**EXERCISE PROMPT**
Format the lines of the data from the one containing "Where should I" through the one containing "coord(39,137)", inclusive, as a JSON list of strings with one string per line. Skip blank lines and leave the pictures out.

**DATA PROVIDED**

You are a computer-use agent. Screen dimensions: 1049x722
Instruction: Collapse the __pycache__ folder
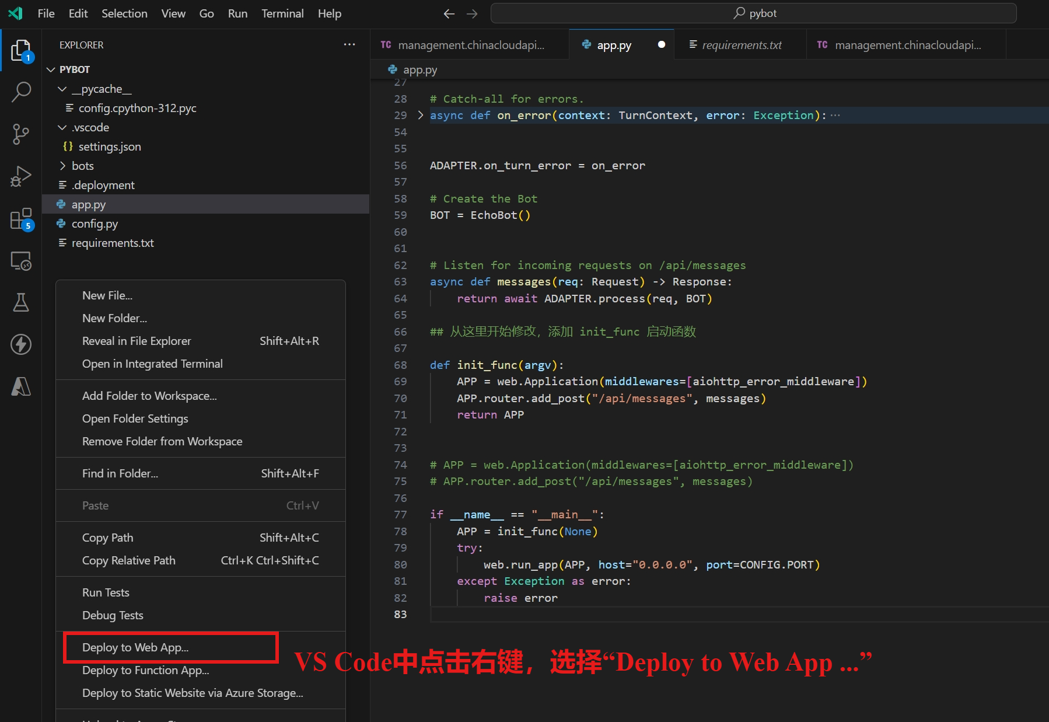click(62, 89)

* * *

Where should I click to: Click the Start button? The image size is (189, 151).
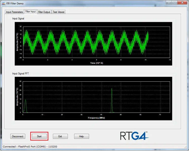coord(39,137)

**SOLUTION FOR THIS PROBLEM**
[
  "Where should I click to: Click the Start button? The image size is (189, 151).",
  "coord(39,137)"
]